Diese Mechanik des Abgleitens in eine kommunistische Diktatur hatte eine deutlich rassistische Komponente: Präsident Franklin D. Roosevelt stellte sich beispielsweise eine Treuhandverwaltung für das Indochina der Nachkriegszeit für etwa 25 Jahre vor, „bis wir sie [die Vietnamesen] so weit haben“, dass sie sich selbst regieren können – unterschlagend, dass Indochina bis zur Mitte des 19. Jahrhunderts eine von europäischen Mächten unabhängige Geschichte von Hochkulturen selbständiger König- und Kaiserreiche hatte. Diese rassistisch-überhebliche Einstellung prägte die Entscheidungsträger in Regierung und Administration, die den Asiaten politische Unselbständigkeit zuschrieb und dadurch den vietnamesischen Nationalismus, schon das Motiv des Befreiungskampfes gegen die französische Kolonialherrschaft, für die Amerikaner unsichtbar machte, was zu ihrer „fatalen Unterschätzung des Gegners“ führte.[2]

Als intellektuelle Begründer der Domino-Theorie gelten Dean Acheson und John Foster Dulles, Außenminister in den Regierungen Truman und Eisenhower. Der Ruf nach starken Maßnahmen gegen eine Ausdehnung des kommunistischen Blocks traf auf dem Höhepunkt des Kalten Krieges auf deutliche Zustimmung in der US-Öffentlichkeit, da auch das innenpolitische Klima sehr antikommunistisch dominiert war. Eisenhower begegnete diesem Domino-Effekt mit der Rollback-Politik, einer offensiven Weiterentwicklung der Eindämmungspolitik von Harry S. Truman. Die Rollback-Politik wurde jedoch nie in ihrer vollen offensiven Natur angewendet.

Rückblickend schien sich die Domino-Theorie mit dem „Verlust“ Chinas 1949 an den Kommunismus und das weitere Überschwappen der kommunistischen Ideologie auf Korea, Laos und Vietnam zu bestätigen. Sie diente daher zur Begründung für das militärische Engagement der USA vor allem in Vietnam.
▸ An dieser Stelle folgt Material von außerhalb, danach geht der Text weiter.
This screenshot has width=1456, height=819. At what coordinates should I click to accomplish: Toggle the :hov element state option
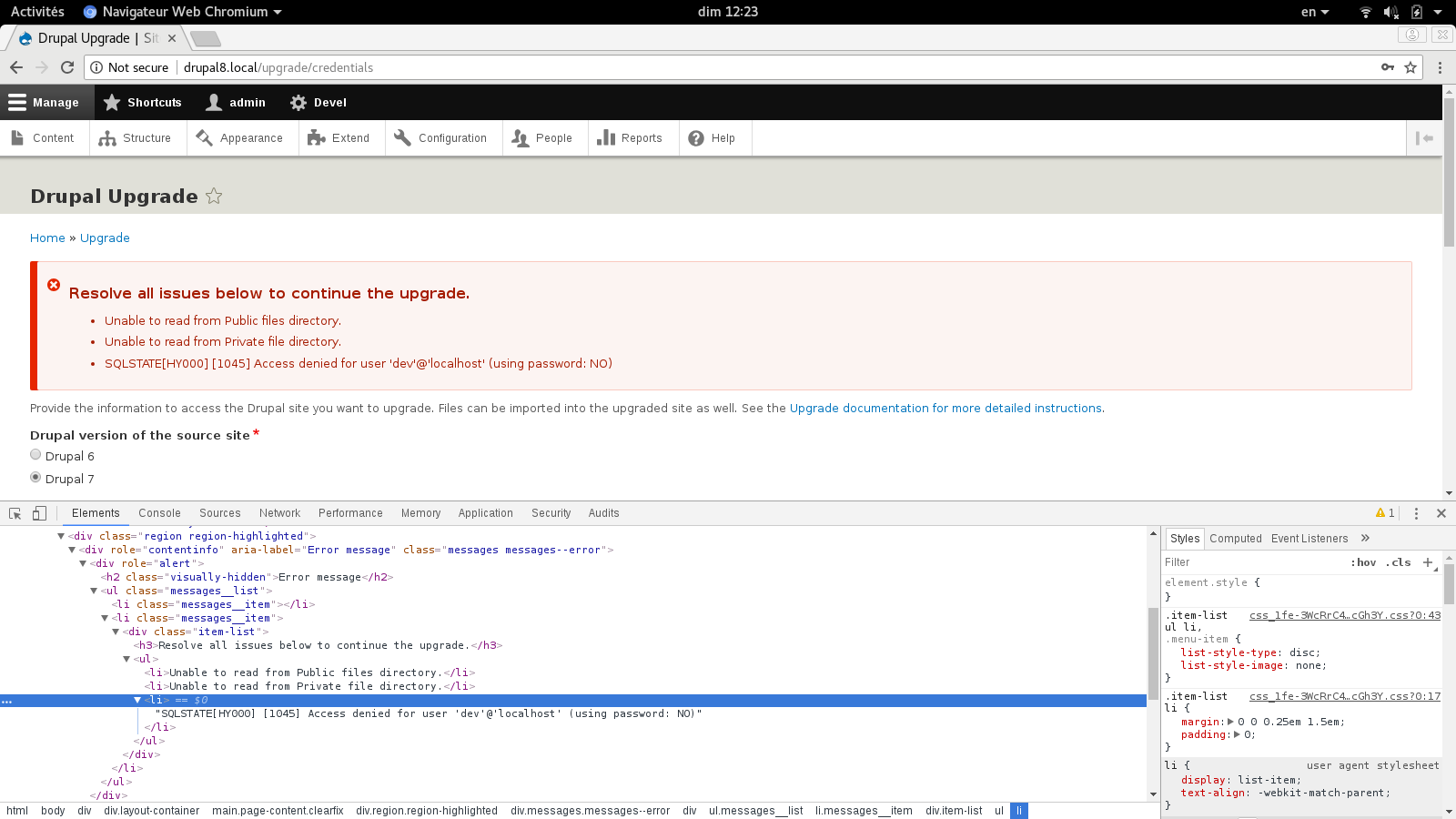(1363, 562)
Auch das US-Engagement gegen sozialistische oder kommunistische Regierungen in Lateinamerika waren durch die Domino-Theorie begründet: 1954 beim Sturz des demokratisch gewählten guatemaltekischen Präsidenten Jacobo Árbenz Guzmán (Operation PBSUCCESS), bei der harten Haltung der Vereinigten Staaten gegenüber Kuba seit der Revolution durch Fidel Castro und bei den verdeckten CIA-Operationen in Chile, die am 11. September 1973 zum Militärputsch gegen den demokratisch gewählten sozialistischen Präsidenten Salvador Allende führte.

Die antikolonialen Revolutionen in den 1960er und 1970er Jahren, die häufig zu sozialistisch ausgerichteten Regimen in den afrikanischen Ex-Kolonien führten, sowie die Revolution in Nicaragua 1979 erneuerten die Befürchtungen eines Dominoeffektes und führten unter der Regierung Reagan zu verstärkten Anstrengungen von Containment und Rollback, wie u. a. zu Versuchen, sich sozialistisch orientierende Regimes zu stürzen, z. B. bei der US-Invasion in Grenada.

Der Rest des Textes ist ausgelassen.